* [Exercise aim]:
Copy out every one of the following records word for word, changing nothing.

* [Extracted records]:
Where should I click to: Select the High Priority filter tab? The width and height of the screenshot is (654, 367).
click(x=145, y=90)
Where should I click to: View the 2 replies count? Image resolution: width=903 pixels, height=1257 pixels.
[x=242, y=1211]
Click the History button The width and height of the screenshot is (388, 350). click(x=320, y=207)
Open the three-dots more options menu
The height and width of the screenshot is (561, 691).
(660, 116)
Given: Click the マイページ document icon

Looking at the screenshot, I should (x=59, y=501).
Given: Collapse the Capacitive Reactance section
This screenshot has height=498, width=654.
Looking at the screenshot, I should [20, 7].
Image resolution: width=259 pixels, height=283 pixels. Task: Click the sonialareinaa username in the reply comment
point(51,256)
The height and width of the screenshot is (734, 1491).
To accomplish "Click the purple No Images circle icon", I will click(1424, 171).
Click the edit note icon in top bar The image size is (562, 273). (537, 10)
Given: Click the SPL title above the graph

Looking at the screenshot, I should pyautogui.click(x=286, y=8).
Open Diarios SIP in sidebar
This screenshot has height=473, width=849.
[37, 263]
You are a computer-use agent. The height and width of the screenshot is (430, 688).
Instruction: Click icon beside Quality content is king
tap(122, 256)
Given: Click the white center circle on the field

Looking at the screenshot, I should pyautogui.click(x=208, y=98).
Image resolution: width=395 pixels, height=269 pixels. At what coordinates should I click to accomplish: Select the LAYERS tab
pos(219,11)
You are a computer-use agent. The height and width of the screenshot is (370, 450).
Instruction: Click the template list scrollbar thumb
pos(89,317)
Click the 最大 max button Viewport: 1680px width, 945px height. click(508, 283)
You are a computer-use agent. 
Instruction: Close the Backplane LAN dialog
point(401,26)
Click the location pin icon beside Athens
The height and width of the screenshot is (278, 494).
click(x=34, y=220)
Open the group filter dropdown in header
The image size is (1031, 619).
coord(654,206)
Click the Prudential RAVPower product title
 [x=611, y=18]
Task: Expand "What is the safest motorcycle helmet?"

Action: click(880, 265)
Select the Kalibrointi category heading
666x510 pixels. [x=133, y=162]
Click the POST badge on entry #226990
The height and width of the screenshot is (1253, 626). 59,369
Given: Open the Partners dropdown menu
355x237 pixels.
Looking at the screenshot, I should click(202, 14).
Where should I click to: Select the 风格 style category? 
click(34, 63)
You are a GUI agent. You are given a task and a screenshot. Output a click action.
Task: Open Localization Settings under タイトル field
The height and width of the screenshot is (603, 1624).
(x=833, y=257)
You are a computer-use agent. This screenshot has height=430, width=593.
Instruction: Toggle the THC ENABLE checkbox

* [Task answer]:
Where should I click to: Select the High Priority filter tab? The width and height of the screenshot is (654, 367).
click(x=145, y=90)
Where should I click to: View the 2 replies count? Image resolution: width=903 pixels, height=1257 pixels.
[x=242, y=1211]
Click the History button The width and height of the screenshot is (388, 350). click(x=320, y=207)
Open the three-dots more options menu
The height and width of the screenshot is (561, 691).
(660, 116)
Given: Click the マイページ document icon

Looking at the screenshot, I should (x=59, y=501).
Given: Collapse the Capacitive Reactance section
This screenshot has height=498, width=654.
Looking at the screenshot, I should [20, 7].
Image resolution: width=259 pixels, height=283 pixels. Task: Click the sonialareinaa username in the reply comment
point(51,256)
The height and width of the screenshot is (734, 1491).
To accomplish "Click the purple No Images circle icon", I will click(1424, 171).
Click the edit note icon in top bar The image size is (562, 273). (537, 10)
Given: Click the SPL title above the graph

Looking at the screenshot, I should pyautogui.click(x=286, y=8).
Open Diarios SIP in sidebar
This screenshot has height=473, width=849.
[37, 263]
You are a computer-use agent. The height and width of the screenshot is (430, 688).
Instruction: Click icon beside Quality content is king
tap(122, 256)
Given: Click the white center circle on the field

Looking at the screenshot, I should pyautogui.click(x=208, y=98).
Image resolution: width=395 pixels, height=269 pixels. At what coordinates should I click to accomplish: Select the LAYERS tab
pos(219,11)
You are a computer-use agent. The height and width of the screenshot is (370, 450).
Instruction: Click the template list scrollbar thumb
pos(89,317)
Click the 最大 max button Viewport: 1680px width, 945px height. click(508, 283)
You are a computer-use agent. 
Instruction: Close the Backplane LAN dialog
point(401,26)
Click the location pin icon beside Athens
The height and width of the screenshot is (278, 494).
click(x=34, y=220)
Open the group filter dropdown in header
The image size is (1031, 619).
coord(654,206)
Click the Prudential RAVPower product title
 [x=611, y=18]
Task: Expand "What is the safest motorcycle helmet?"

Action: click(880, 265)
Select the Kalibrointi category heading
666x510 pixels. [x=133, y=162]
Click the POST badge on entry #226990
The height and width of the screenshot is (1253, 626). 59,369
Given: Open the Partners dropdown menu
355x237 pixels.
Looking at the screenshot, I should click(202, 14).
Where should I click to: Select the 风格 style category? 
click(34, 63)
You are a GUI agent. You are given a task and a screenshot. Output a click action.
Task: Open Localization Settings under タイトル field
The height and width of the screenshot is (603, 1624).
(x=833, y=257)
You are a computer-use agent. This screenshot has height=430, width=593.
Instruction: Toggle the THC ENABLE checkbox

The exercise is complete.